Naturalistic and Modernist
Georg Jensen (1866-1935) created silver jewellery for the Danish middle classes that found international acclaim. He went on to employ ground-breaking designers whose work is still considered to be contemporary many decades later.
Jensen trained as a sculptor and goldsmith before working for the artist and metalworker Mogens Ballin, a leading figure in the skonvirke (“beautiful work”) movement that had ties to the Arts & Crafts movement and flourished from c.1890 until World War II. The simple, rounded shapes popular with skonvirke designers can be seen in Jensen’s jewellery.
In 1904 he opened his own workshop in Copenhagen and exhibited silver jewellery at the Danish Museum of Decorative Art. These pieces received international acclaim and, by the time he died in 1935, Jensen had showrooms in several major European cities, including London, Paris and Berlin, as well as New York.
Jensen jewellery – as well as his flatware – was relatively expensive, despite being mass-produced, and vintage pieces are relatively common.
Pieces designed by Jensen himself tend to feature naturalistic motifs, depicted in finely executed relief modelling. Pieces may be set with cabochon semi-precious stones such as moonstones, chalcedony, amber and cornelian.

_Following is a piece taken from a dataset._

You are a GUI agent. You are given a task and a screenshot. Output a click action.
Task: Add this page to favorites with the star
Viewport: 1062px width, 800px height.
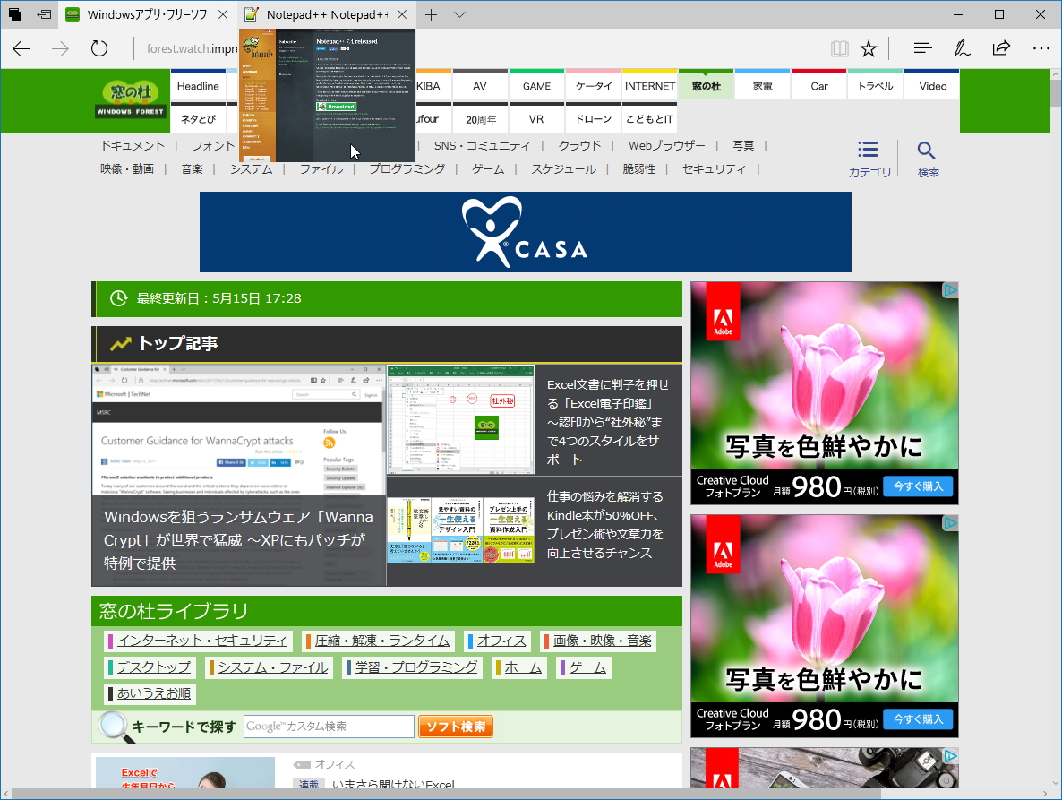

Pieces were also created in the Art Deco style and Modernist style before and after World War II.
The Jensen workshop employed many designers including Henning Koppel (1918-81) whose biomorphic designs from the 1950s and 60s continue to be made today.
The company also employed Vivianna Torun Bülow-Hübe (1927-2004) whose designs featuring quartz and rock crystal were inspired by Viking neckbands. Her customers included Brigitte Bardot, Ingrid Bergmann and Pablo Picasso.
Other designers include Harald Nielsen, Johan Rhode, Sigvard Bernadotte, Arne Jacobsen, Jacqueline Rabun and Søren Georg Jensen.
Georg Jensen jewellery is usually marked with the company name, the initials of the designer and a design number.